Visiting Garrison


If you were wondering, this is what Garrison looks like in reality

I went on a walk after a work meeting, and was close enough to the neighbourhood where Wonscotonach takes place that I decided to stop by the Garrison Creek monument. Given that some folks don't live in Toronto, this is some context to what one of the largest monuments to a buried creek in the city looks like.

But so many don't have anything- no moniker, no references, no name. I searched for a long time to what were the original names of the rivers and creeks that were being referenced in the game. For folks wondering, Wonscotonach is the anglo version of the Don River's Anishnaabemowin name, which Don is based off of.  It's also referenced in Ashbridge's story- as even for the hours I spent researching, the favours I called for from folks who might know- none of us could find out what Ashbridge creek was named before the Ashbridge family bought the land it was on. There are hundreds of creeks and streams that were here, and now there are... 5-ish? rivers left.

I've spent a lot of the past few days talking to friends and wondering about this project. As I mention in the game; the thought of this haunts me. I think of ideas and half baked projects over the past 12 years in which this recurring theming keeps coming up; walking through alleyways and wondering on the haunting idea of what is buried beneath me. Of places between here and now and the fractal nature of memory and experience.

It has been fascinating to hear from folks both who live in and have never been to Toronto about the game. The alley this takes place in exists, you can go there. It is grounded in a specific reality, yet focuses on the unreality of that place. I dunno, it's a concept I like. So much of what I did felt like turning to the camera and saying "this is what this is about" in another language without subtitles, revealing the plot to those who could speak it too.

Toronto gets so rarely to be itself. You can see it in films, TV shows, advertisements as New York City, LA, Chicago, Gothom; it's a nowhere place in almost all media. A TTC bus rolls by down the New York City street, our iconic garbage cans in backdrops as character walk through The Windy City, Kick-Ass gets beat outside of the donut shop I walked by in middle school. If you've ever met a Canadian and watched media together, you know we will always point out EVERYTHING Canadian. Torontonians do the same; I think the only media I can think of that has broken out in anyway about Toronto is Scott Pilgrim VS The World. Watching media with us can be insufferable because everything is Toronto, and yet nothing is Toronto.

You don't have to care about my city. In fact, in so many ways I ask you not to.

You understand the feeling of unbelonging that comes when no one looks at you as you; talking to your parents about your sibling who's grades are always better and being told you're not good enough- knowing you're being compared to an ex you've never met but is held as a spectre over your life: the awkward dread of being held to a standard you never agreed to but must be.

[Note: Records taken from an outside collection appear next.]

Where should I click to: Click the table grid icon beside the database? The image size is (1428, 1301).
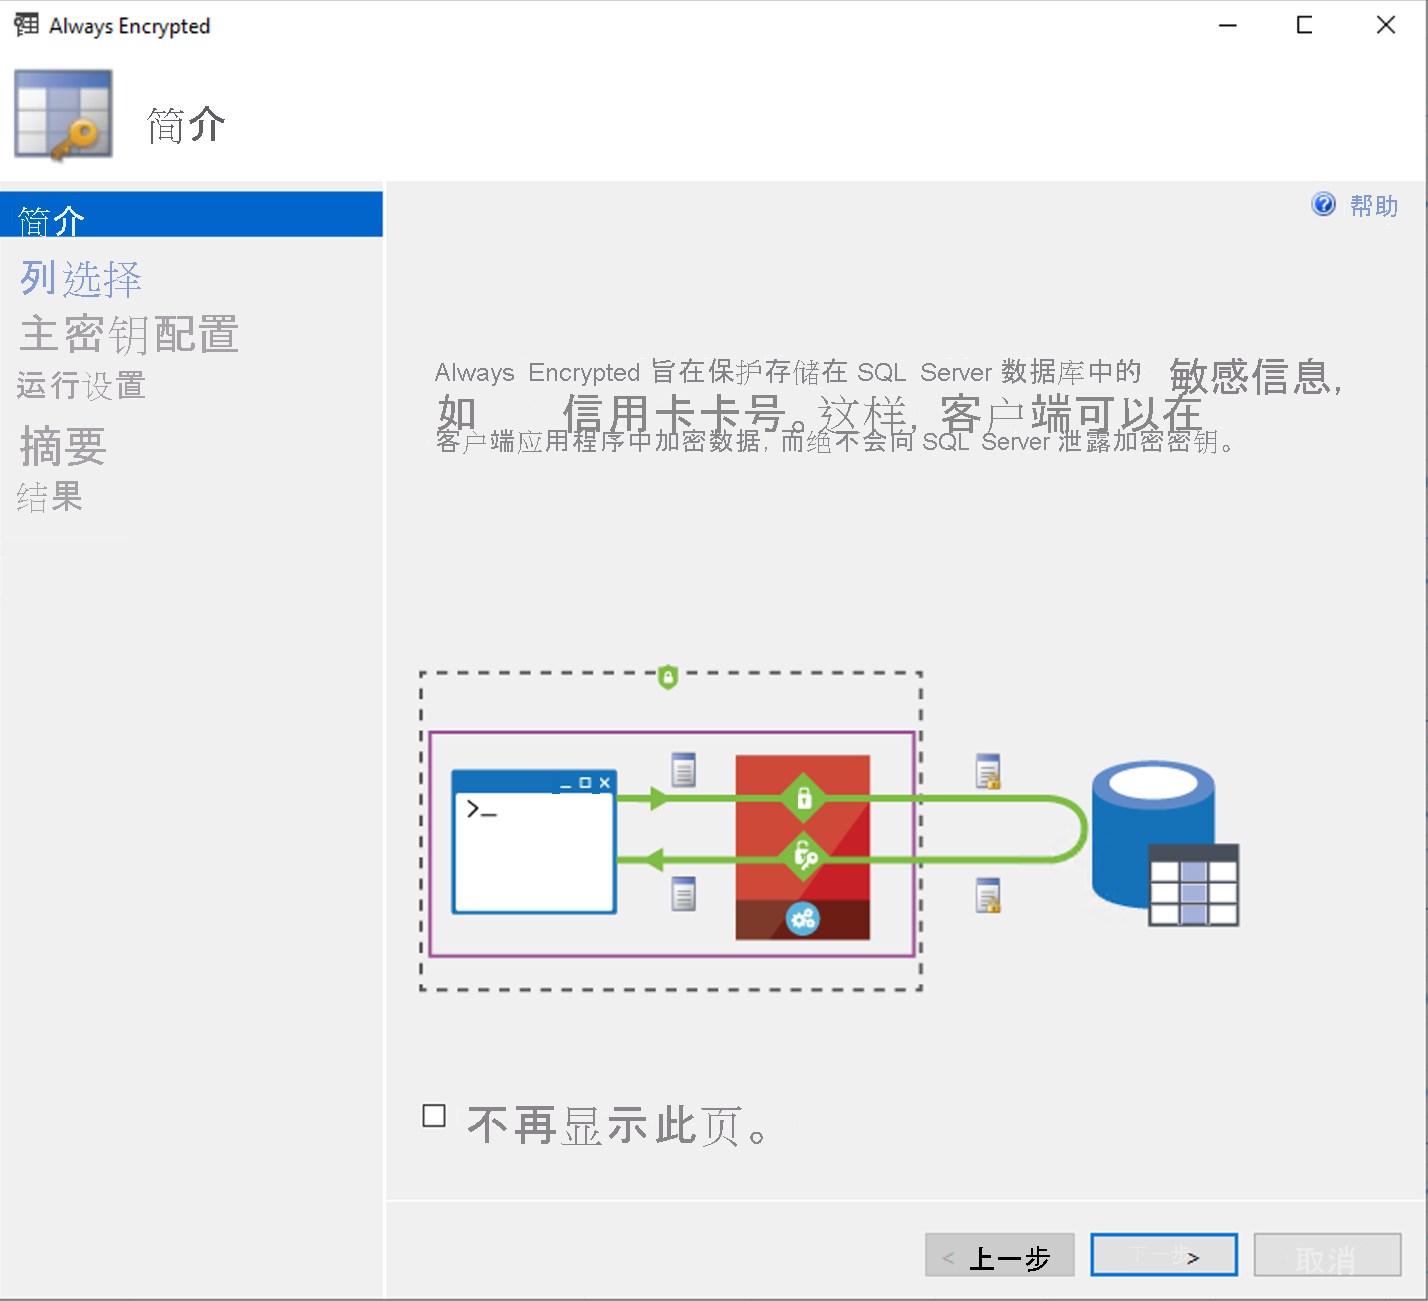pyautogui.click(x=1194, y=885)
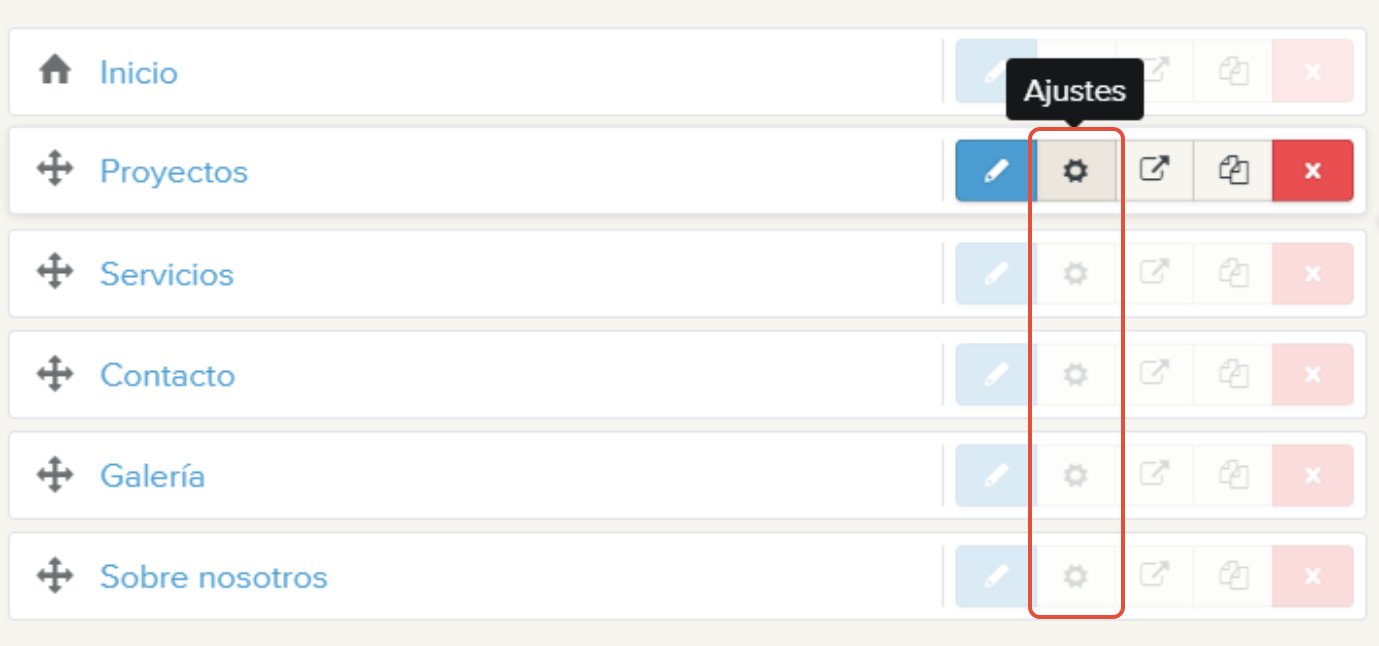Remove the Galería page with X button
This screenshot has height=646, width=1379.
coord(1313,475)
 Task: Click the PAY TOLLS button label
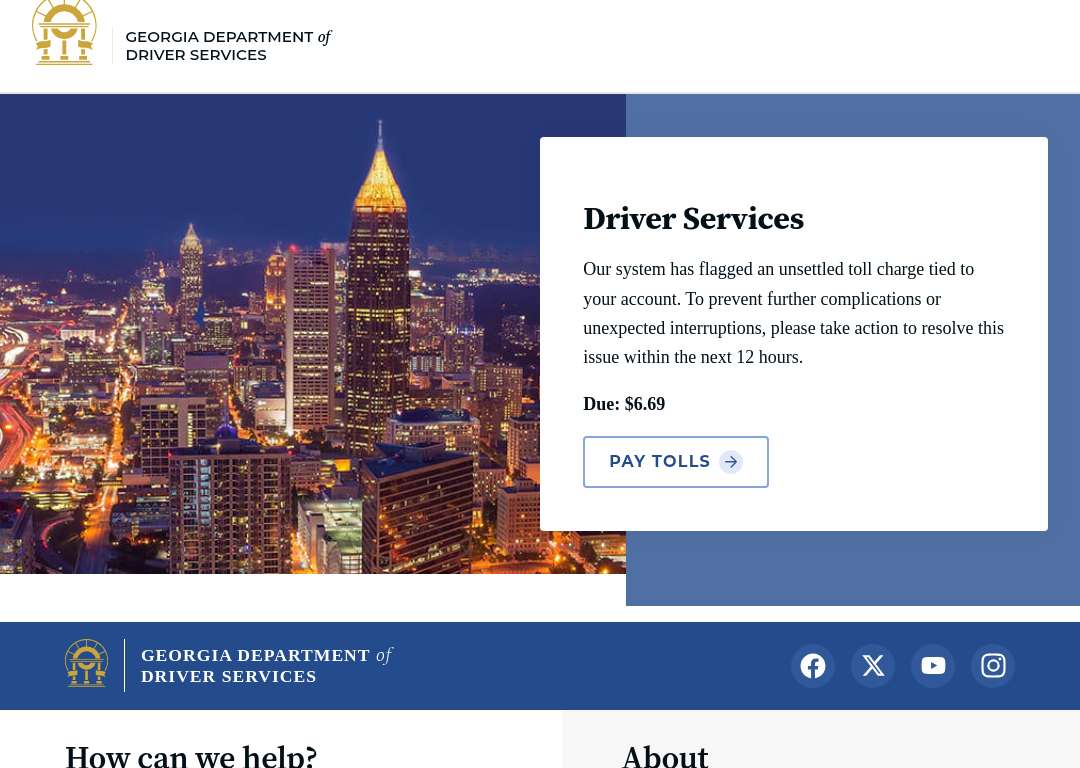tap(659, 461)
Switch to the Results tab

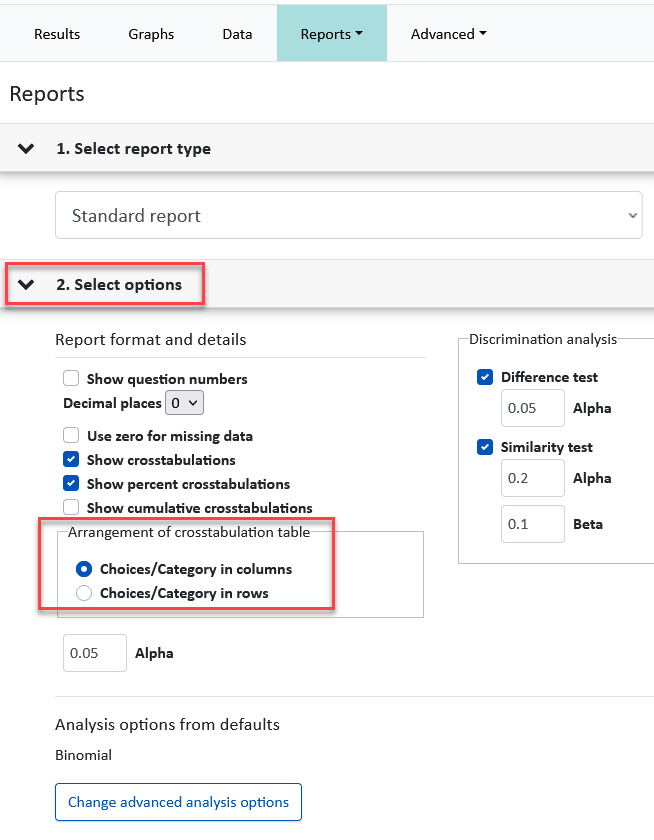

Catching your own eye in the mirror and having to turn away in shame because you might have to actually look at yourself.

When I walk through an alley as I have hundreds of times, to go to a corroded brass monument to something that no longer exists, listening to music my friends have made about the city we share- I think about how this strange crumpled note passed between hands as the teacher turns their back might become a love letter from me to the city I live in.

But in all of this, I do ask that maybe you look at the place you are with love. When the wind blows and the bus rolls by, to admire it. To listen to the birds sing and the dripping of rain and wonder if those are eyes peaking out from the storm drains.

Oh- and for those of you who've already met Garrison they say hi. To those who haven't, they say see you again soon.